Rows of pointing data
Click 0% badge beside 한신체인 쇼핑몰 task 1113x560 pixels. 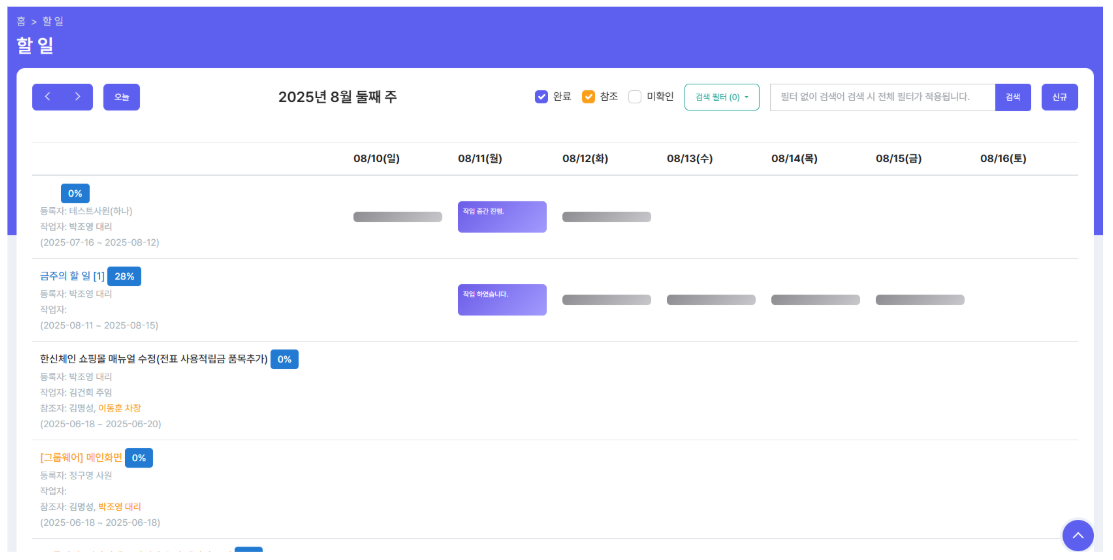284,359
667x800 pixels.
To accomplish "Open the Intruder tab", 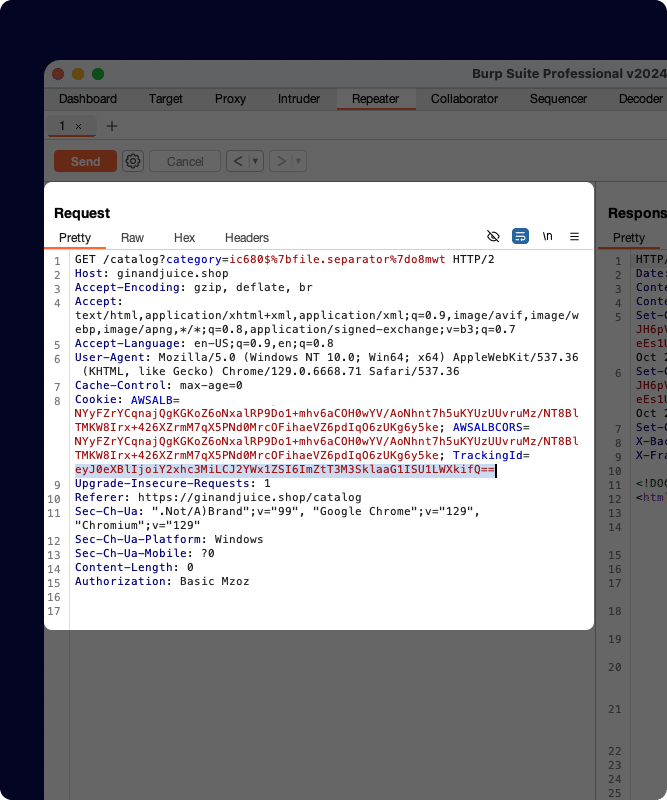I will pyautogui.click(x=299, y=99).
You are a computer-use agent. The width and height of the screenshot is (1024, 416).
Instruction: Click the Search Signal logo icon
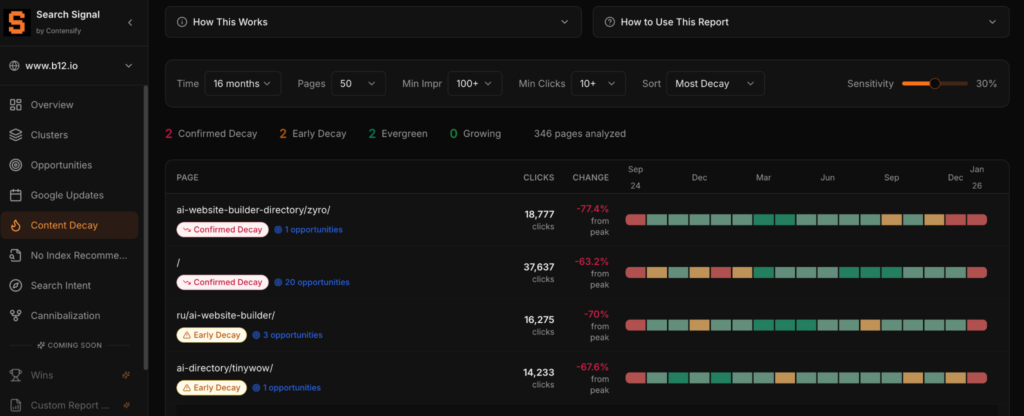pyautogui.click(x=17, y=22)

Exercise instructions
Render the lines of the data from the line containing "You are a computer-use" through the end of the data as a JSON list of strings, one string per line, with blank lines left out. Leave the pictures out of the answer.

The result
[
  "You are a computer-use agent. The width and height of the screenshot is (1024, 416).",
  "Instruction: Click the Search Signal logo icon",
  "pyautogui.click(x=17, y=22)"
]